--- EXCERPTED DATA Enclosed Below ---

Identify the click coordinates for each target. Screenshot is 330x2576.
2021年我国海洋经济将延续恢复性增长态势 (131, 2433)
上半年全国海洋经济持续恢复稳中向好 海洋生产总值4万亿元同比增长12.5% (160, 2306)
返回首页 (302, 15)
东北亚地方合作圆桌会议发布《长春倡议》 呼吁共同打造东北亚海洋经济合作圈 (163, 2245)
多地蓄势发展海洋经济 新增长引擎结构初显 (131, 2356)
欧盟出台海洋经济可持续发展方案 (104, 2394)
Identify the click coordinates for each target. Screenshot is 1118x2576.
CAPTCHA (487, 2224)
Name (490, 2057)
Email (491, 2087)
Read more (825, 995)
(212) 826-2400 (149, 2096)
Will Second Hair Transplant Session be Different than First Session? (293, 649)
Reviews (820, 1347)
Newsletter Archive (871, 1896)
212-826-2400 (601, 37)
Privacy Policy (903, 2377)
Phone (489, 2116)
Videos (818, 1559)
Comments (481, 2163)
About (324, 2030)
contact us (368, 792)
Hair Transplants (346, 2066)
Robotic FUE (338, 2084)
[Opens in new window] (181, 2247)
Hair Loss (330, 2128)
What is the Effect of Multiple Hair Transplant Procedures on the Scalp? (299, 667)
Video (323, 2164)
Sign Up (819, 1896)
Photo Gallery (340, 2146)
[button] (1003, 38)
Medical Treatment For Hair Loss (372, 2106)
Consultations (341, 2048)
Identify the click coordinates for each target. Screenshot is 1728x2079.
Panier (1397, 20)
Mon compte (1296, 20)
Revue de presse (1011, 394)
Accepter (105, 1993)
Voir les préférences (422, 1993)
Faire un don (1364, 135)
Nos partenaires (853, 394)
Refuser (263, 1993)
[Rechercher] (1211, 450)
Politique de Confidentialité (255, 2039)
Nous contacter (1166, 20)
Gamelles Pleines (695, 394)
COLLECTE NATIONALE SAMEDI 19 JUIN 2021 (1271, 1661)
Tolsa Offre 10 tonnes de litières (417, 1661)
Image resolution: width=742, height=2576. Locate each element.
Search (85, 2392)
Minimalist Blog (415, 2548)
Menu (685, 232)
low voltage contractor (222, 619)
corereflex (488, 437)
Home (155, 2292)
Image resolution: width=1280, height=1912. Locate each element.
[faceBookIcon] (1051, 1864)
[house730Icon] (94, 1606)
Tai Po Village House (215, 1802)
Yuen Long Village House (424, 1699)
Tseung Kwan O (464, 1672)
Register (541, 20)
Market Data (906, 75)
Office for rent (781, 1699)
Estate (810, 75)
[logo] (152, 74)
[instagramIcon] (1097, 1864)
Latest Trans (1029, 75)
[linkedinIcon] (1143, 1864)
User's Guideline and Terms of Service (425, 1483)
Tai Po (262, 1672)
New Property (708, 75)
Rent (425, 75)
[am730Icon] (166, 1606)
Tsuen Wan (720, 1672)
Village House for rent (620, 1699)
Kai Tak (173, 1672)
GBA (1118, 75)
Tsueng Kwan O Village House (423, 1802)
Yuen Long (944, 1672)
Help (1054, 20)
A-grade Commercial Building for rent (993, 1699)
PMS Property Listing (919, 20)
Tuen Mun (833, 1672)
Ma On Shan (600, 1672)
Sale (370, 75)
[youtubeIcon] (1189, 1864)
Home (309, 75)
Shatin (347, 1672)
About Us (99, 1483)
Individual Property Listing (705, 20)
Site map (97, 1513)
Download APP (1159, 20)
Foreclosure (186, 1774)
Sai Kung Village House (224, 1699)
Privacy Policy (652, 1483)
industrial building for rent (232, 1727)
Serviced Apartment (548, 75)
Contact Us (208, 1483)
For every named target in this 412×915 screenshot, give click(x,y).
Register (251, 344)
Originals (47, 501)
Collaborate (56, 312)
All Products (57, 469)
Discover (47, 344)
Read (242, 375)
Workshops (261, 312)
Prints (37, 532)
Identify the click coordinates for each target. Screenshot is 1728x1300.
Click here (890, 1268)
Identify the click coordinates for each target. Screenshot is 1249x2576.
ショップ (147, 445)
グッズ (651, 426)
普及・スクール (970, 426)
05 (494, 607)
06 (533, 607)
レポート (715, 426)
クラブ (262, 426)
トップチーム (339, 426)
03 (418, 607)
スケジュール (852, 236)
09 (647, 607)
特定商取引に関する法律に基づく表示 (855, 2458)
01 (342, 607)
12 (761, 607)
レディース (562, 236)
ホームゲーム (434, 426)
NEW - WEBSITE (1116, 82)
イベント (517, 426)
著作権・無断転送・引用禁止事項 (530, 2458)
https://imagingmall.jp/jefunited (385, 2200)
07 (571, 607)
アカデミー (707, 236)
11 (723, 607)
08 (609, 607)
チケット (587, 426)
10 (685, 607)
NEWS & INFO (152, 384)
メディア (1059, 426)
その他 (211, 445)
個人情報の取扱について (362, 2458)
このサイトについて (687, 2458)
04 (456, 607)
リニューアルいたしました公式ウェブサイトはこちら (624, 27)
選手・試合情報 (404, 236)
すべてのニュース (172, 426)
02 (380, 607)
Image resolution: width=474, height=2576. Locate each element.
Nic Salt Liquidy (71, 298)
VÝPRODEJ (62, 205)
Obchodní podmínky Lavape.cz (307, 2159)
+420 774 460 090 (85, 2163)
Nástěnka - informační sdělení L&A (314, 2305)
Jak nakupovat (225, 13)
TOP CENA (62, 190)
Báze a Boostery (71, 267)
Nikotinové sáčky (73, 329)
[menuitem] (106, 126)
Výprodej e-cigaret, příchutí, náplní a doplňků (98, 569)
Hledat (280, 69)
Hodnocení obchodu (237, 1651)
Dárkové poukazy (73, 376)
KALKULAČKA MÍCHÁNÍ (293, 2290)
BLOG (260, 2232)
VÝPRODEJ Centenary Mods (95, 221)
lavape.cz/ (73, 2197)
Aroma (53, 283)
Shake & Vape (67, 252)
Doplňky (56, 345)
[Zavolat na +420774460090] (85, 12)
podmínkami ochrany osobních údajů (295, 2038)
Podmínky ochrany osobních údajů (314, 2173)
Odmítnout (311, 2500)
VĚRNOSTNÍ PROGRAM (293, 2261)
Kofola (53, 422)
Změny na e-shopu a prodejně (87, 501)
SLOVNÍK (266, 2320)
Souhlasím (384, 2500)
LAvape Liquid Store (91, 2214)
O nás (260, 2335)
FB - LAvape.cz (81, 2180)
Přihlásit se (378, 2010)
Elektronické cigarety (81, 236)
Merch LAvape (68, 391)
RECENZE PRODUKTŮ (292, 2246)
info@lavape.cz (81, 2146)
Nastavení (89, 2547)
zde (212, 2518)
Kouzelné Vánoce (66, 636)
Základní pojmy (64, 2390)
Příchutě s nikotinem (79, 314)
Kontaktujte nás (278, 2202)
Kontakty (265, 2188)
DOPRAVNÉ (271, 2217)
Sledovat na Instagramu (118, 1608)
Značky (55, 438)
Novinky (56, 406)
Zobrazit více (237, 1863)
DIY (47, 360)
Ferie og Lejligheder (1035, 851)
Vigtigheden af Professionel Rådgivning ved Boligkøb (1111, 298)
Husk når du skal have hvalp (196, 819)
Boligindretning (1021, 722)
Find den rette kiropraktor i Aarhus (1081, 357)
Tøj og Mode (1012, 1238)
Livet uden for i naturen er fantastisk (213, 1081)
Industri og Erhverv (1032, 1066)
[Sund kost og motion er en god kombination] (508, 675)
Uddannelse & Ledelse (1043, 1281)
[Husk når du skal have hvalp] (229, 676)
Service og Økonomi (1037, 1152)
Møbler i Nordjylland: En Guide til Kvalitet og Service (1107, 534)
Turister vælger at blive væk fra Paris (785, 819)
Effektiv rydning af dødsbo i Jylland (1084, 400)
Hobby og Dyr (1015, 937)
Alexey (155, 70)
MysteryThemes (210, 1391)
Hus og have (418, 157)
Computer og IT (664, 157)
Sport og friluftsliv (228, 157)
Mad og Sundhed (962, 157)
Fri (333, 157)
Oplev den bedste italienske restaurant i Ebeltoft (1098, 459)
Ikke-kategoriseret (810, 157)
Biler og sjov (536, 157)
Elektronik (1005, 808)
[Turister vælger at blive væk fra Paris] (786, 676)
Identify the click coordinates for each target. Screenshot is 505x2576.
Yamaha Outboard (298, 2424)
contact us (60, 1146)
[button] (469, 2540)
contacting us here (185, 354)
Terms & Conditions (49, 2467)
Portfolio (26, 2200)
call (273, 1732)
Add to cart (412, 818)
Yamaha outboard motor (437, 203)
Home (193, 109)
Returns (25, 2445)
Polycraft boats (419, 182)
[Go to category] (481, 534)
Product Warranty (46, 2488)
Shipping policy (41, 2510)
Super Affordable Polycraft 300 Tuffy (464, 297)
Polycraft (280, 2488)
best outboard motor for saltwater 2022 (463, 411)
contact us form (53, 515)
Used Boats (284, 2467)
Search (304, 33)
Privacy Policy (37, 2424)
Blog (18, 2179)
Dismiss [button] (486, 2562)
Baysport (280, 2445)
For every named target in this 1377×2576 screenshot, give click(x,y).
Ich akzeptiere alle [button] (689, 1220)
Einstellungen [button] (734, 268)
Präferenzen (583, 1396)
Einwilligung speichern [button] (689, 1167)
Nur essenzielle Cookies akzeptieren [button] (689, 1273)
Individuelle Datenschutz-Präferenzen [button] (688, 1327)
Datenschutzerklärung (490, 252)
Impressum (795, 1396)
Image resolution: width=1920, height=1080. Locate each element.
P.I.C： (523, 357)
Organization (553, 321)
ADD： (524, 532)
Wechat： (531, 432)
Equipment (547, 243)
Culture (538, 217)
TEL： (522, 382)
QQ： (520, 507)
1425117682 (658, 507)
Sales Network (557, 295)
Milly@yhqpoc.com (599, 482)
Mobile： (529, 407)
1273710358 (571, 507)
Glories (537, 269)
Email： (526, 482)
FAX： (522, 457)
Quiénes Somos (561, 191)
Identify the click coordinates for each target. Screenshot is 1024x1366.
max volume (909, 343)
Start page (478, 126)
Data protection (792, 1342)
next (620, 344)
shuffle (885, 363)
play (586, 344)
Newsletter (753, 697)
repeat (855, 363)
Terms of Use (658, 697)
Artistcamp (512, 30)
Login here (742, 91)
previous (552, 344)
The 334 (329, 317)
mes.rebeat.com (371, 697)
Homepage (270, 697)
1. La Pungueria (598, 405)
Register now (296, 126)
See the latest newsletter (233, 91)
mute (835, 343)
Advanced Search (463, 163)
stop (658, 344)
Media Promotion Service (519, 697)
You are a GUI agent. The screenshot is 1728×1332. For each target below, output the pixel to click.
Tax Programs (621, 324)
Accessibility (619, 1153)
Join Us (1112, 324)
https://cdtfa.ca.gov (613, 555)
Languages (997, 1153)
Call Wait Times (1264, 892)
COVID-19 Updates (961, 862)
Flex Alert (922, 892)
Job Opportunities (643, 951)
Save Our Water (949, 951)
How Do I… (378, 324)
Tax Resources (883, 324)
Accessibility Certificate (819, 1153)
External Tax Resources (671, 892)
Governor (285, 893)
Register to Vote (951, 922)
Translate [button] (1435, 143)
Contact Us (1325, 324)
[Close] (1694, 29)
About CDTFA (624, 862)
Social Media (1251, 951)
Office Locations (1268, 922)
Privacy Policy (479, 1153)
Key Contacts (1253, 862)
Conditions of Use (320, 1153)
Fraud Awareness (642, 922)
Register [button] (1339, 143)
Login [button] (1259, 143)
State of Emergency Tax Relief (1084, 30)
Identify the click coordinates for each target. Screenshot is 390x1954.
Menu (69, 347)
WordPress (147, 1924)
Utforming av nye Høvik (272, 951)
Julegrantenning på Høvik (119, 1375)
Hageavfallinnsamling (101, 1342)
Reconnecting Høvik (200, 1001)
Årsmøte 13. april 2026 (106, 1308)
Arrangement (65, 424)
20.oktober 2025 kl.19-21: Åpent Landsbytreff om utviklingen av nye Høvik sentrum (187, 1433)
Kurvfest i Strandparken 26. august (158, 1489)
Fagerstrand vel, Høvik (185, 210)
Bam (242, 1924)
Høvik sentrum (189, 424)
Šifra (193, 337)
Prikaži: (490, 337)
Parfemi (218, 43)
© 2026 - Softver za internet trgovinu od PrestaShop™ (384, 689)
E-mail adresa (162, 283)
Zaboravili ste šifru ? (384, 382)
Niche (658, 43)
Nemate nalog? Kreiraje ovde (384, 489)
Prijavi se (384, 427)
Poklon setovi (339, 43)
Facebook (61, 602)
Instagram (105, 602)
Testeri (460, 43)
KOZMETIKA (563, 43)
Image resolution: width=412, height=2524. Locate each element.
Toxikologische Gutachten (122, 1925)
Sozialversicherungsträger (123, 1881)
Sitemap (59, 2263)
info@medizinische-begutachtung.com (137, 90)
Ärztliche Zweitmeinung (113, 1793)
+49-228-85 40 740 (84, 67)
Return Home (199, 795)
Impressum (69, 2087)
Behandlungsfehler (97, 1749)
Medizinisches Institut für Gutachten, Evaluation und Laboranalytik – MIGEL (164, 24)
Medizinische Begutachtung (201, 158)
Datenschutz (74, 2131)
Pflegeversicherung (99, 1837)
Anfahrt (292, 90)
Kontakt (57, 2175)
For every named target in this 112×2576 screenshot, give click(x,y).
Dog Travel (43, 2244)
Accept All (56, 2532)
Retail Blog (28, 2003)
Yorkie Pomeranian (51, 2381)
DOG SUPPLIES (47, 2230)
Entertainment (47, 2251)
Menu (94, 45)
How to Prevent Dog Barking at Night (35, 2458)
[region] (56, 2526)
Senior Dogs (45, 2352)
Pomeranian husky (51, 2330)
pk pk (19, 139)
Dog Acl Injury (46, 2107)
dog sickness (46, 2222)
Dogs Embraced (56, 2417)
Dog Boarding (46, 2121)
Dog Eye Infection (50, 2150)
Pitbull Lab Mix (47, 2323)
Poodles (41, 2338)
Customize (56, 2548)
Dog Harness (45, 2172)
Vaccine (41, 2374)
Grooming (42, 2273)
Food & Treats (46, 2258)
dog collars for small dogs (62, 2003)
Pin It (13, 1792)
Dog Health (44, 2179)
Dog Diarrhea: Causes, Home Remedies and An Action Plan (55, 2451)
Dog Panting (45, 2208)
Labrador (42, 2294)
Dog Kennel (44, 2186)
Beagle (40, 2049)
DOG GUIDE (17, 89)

--- End of Enclosed EXCERPTED DATA ---

WHAT IS BEING ASKED:
Copy out the range of lines above starting at the line with "Search (304, 33)" and ending at the line with "Präferenzen (583, 1396)", exactly and including both.

RESPONSE TO THIS TASK:
Search (304, 33)
Privacy Policy (37, 2424)
Blog (18, 2179)
Dismiss [button] (486, 2562)
Baysport (280, 2445)
For every named target in this 1377×2576 screenshot, give click(x,y).
Ich akzeptiere alle [button] (689, 1220)
Einstellungen [button] (734, 268)
Präferenzen (583, 1396)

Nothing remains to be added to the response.